_HOW TO COMPLETE THIS TASK_: Please report every line from the material that contains the word "Viewport".

_MATERIAL FOR THIS EXERCISE_:
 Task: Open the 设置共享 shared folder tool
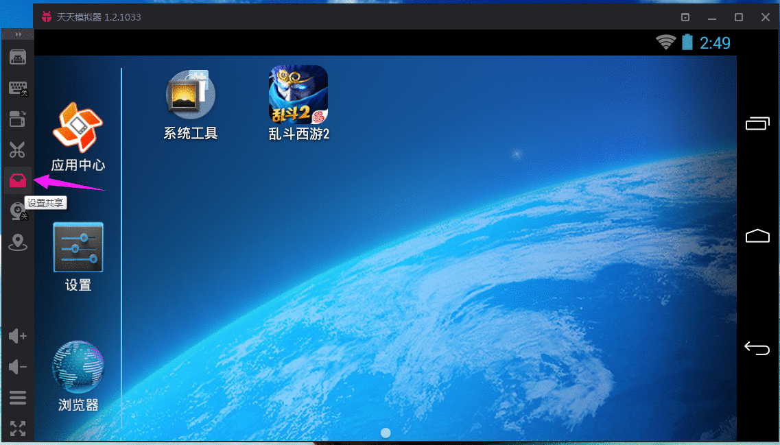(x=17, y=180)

...

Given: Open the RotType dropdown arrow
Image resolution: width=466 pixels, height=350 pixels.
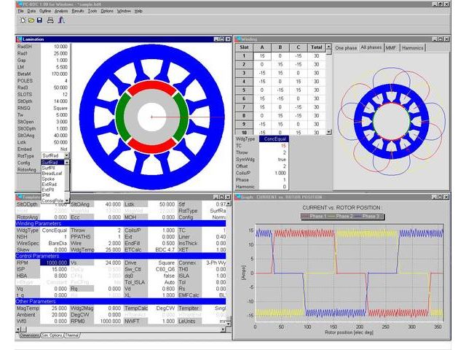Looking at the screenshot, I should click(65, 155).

---

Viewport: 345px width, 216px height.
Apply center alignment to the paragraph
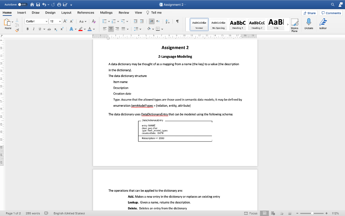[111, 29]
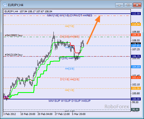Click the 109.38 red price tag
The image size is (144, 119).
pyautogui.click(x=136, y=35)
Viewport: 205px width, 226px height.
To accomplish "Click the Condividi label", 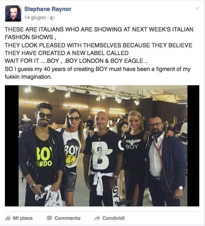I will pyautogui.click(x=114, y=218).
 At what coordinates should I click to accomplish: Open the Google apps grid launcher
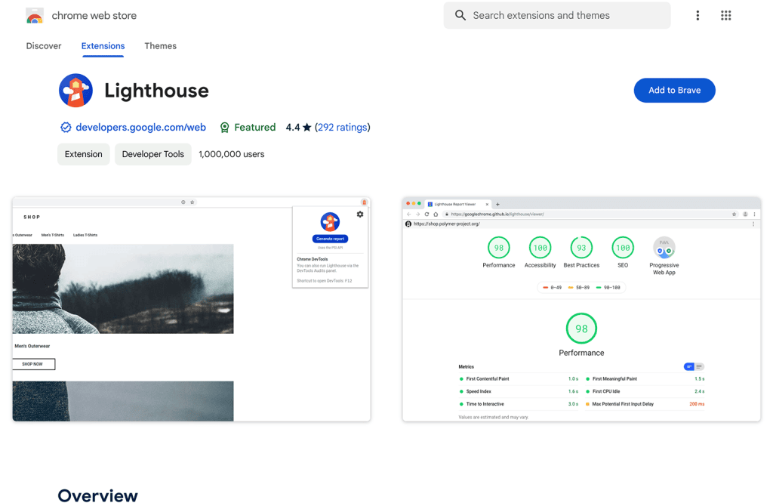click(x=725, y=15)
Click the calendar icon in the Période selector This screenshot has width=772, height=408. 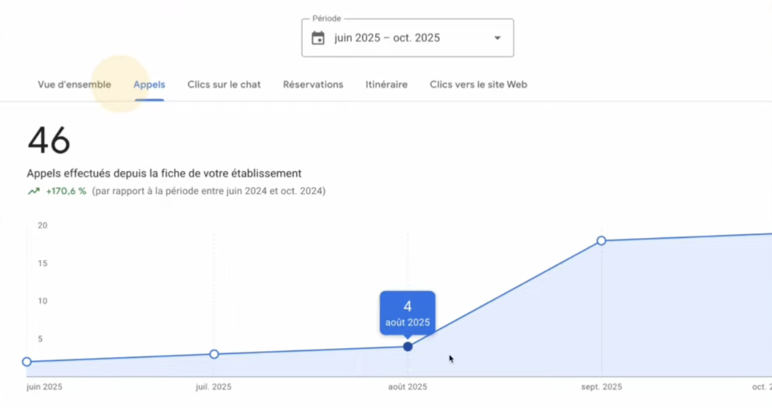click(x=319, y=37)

_WRITTEN RESPONSE_:
Viewport: 345px width, 216px height.
Viewport: 205px width, 226px height.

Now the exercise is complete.